About this task | Return, from the data below, each line that contains the word "computer".

(Collected data entries)
───
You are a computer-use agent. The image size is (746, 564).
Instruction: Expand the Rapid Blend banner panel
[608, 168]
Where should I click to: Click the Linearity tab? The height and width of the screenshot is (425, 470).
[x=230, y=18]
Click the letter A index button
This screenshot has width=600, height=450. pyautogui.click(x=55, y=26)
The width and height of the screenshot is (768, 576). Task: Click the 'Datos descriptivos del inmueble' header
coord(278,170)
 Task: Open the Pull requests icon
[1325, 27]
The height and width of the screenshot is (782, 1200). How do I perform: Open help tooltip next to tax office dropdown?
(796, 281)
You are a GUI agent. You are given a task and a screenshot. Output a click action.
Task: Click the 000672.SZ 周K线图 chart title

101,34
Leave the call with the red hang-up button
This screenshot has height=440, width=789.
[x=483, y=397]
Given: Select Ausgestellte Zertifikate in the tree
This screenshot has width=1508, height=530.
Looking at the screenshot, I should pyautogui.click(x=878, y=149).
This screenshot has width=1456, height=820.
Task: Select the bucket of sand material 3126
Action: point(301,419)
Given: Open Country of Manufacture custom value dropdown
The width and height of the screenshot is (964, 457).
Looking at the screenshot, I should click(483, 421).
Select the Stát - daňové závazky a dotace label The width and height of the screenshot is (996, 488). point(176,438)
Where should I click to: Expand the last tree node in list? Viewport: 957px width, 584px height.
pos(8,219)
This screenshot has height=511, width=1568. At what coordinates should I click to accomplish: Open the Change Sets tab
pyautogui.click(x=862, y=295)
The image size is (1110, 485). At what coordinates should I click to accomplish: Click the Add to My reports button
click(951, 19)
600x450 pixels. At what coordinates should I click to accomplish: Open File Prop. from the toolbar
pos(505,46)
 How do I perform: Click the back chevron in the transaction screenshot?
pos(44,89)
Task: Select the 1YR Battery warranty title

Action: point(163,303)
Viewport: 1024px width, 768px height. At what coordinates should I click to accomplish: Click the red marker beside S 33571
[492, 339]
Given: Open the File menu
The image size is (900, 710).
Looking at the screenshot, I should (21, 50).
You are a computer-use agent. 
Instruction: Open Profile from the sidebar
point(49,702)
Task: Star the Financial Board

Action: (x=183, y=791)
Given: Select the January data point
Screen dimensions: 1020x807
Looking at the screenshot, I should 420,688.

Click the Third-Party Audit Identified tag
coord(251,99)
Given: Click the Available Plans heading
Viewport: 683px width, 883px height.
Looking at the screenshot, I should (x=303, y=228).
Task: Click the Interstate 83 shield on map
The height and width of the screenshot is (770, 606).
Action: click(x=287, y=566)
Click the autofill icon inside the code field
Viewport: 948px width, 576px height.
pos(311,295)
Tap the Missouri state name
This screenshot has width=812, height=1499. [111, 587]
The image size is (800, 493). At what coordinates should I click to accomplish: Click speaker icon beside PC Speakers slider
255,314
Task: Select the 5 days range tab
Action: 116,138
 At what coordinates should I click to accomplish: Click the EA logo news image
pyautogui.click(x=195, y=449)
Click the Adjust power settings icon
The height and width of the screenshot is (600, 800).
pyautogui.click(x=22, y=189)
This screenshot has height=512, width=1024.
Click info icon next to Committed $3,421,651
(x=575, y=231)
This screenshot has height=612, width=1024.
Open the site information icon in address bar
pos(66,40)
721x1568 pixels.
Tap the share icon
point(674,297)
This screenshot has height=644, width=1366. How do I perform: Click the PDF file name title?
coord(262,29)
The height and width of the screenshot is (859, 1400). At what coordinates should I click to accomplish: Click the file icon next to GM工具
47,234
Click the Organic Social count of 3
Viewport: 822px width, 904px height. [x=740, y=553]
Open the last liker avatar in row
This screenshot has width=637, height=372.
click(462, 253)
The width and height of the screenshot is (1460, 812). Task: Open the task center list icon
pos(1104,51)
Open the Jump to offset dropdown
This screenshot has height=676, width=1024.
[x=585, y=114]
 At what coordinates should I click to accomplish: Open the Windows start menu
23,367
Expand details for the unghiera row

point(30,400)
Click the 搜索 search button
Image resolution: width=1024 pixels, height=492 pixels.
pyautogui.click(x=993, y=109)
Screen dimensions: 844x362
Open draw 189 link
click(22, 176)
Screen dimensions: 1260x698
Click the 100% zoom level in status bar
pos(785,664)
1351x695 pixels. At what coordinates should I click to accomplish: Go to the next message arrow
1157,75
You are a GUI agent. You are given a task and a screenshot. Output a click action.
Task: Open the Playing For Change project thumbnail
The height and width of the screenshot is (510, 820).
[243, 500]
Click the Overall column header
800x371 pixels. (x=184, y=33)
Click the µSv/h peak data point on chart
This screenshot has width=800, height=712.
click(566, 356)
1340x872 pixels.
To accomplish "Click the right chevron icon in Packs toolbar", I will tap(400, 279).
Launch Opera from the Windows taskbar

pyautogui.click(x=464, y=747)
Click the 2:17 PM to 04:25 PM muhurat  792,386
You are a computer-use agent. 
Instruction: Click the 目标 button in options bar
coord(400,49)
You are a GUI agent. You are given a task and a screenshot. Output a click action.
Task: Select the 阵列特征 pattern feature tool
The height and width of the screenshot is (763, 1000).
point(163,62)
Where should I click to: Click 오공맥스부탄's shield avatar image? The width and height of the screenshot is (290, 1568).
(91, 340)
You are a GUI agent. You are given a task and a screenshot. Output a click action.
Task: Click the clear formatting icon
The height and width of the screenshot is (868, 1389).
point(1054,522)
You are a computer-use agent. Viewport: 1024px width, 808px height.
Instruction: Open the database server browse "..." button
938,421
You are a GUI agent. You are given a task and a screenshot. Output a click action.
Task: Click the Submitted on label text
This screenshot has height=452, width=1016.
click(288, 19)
───
Output of the task |
You are a computer-use agent. The image size is (746, 564).
You are a computer-use agent. 
You are a computer-use agent. 
You are a computer-use agent. Viewport: 1024px width, 808px height.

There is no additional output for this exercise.